START Data for this exercise
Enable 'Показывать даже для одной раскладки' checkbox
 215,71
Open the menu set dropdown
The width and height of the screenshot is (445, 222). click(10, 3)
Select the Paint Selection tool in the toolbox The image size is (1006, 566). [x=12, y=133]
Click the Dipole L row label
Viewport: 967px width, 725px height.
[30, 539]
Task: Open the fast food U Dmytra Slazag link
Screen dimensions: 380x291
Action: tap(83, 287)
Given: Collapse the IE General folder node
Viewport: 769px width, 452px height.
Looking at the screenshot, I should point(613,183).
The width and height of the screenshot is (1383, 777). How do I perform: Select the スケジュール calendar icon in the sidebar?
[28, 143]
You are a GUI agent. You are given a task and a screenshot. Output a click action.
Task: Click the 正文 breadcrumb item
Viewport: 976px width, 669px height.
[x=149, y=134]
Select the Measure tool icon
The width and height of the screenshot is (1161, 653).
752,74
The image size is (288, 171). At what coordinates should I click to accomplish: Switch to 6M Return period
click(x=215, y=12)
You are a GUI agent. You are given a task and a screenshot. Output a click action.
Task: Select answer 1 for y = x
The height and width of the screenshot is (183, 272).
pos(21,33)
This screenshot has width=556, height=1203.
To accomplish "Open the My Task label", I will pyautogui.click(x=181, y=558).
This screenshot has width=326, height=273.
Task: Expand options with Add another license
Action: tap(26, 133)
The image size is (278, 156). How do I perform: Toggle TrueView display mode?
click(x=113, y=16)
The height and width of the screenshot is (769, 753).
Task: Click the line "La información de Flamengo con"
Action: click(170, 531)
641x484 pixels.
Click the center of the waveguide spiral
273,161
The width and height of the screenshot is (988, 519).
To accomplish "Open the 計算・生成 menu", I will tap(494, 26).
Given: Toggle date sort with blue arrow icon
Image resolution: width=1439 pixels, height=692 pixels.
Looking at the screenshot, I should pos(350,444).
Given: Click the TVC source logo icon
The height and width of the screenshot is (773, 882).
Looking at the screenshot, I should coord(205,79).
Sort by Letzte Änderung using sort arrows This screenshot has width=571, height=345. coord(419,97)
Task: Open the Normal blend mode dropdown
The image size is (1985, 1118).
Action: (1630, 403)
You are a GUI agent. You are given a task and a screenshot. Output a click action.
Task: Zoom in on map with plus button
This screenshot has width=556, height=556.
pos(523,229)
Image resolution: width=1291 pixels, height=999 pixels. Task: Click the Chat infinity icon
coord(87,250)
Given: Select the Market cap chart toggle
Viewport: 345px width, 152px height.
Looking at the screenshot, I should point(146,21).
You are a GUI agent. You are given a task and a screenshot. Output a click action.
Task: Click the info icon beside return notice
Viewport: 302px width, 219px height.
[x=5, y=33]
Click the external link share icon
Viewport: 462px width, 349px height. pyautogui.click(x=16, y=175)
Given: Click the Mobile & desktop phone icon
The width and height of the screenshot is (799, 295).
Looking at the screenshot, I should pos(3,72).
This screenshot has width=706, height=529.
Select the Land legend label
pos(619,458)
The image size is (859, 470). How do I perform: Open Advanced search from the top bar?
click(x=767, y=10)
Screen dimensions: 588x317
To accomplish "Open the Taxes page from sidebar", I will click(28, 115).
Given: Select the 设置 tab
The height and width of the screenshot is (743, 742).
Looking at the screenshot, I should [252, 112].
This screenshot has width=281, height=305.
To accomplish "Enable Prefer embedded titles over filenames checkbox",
END Data for this exercise
Aim of the task: Which lines of the records above contain the word "Select"? Collect each of those lines in full.

Right answer:
Select the Paint Selection tool in the toolbox The image size is (1006, 566). [x=12, y=133]
The width and height of the screenshot is (1383, 777). How do I perform: Select the スケジュール calendar icon in the sidebar?
Select the Measure tool icon
Task: Select answer 1 for y = x
Given: Select the Market cap chart toggle
Select the Land legend label
Given: Select the 设置 tab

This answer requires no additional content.